Fonte foto: milannight.com


Ormai la cessione del Milan si sta trasformando in una telenovela, più che in una normale trattativa. Ogni settimana vengono resi pubblici, più o meno direttamente dagli attori coinvolti, nuovi aggiornamenti che spostano più in là nel tempo la chiusura della cessione alla celeberrima cordata cinese (di cui, al momento, non si conoscono nemmeno i nomi e/o le società coinvolte).

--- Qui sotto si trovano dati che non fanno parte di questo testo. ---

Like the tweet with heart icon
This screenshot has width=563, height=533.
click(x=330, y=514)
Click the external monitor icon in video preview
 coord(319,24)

È vero che trattare col mondo Cina non è mai facile, i tempi si dilatano a causa delle autorizzazioni governative necessarie per esportare i capitali all’estero, ma se si paragona la trattativa per la cessione del Milan alla cessione dell’Inter, per esempio, in cui era coinvolto un compratore cinese, ecco che i dubbi non possono non venire alla mente. La trattativa, tralasciando la lunga parentesi Mister Bee) dura ormai da molti mesi, il primo accordo vincolante tra le parti è stato sottoscritto nei primi giorni di agosto, con la scissione di una parte della cordata originaria. 100 milioni di euro versati nelle casse di Fininvest come “acconto”, la parte restante da versare, inizialmente entro ottobre-novembre, poi entro il 13 dicembre, ora Silvio Berlusconi apre addirittura alla possibilità di concedere una proroga ai cinesi di un mese e mezzo circa. Più che una trattativa, sembra sempre più una gravidanza. 

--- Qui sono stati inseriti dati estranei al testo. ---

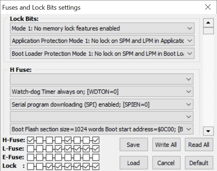Click the scrollbar down arrow
217x171 pixels.
[208, 131]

Personalmente, per come la vedo io e per come conosco (si fa per dire) Berlusconi, io credo che lui non abbia assolutamente cercato di vendere il Milan all’acquirente migliore (intendendo con “migliore” quello che avesse le maggiori chances di riportare in auge la squadra); questo perché lui vuole essere ricordato come il presidente vincente, anche dopo la cessione. La cordata esiste ed è solida, ma trattandosi di una cordata, credo non sarà facile andare tutti di comune accordo per il bene del club. Verosimilmente, vedo più un’operazione di private equity con l’intento di quotare la società in borsa. Silvio è un vecchio volpone, sicuramente vuole approfittare delle divergenze interne alla cordata per mantenere delle deleghe operative all’interno della società, comandare con i soldi degli altri per lui sarebbe lo scenario best. E una cordata disorganizzata e poco preparata al mondo del calcio europeo è il partner ideale per fare bella figura con gli altri (come quando si faceva fotografare accanto a Brunetta, tanto per intenderci). Silvio Berlusconi è sicuramente innamorato del Milan, ma non quanto sia innamorato di se stesso: questo è poco, ma è sicuro.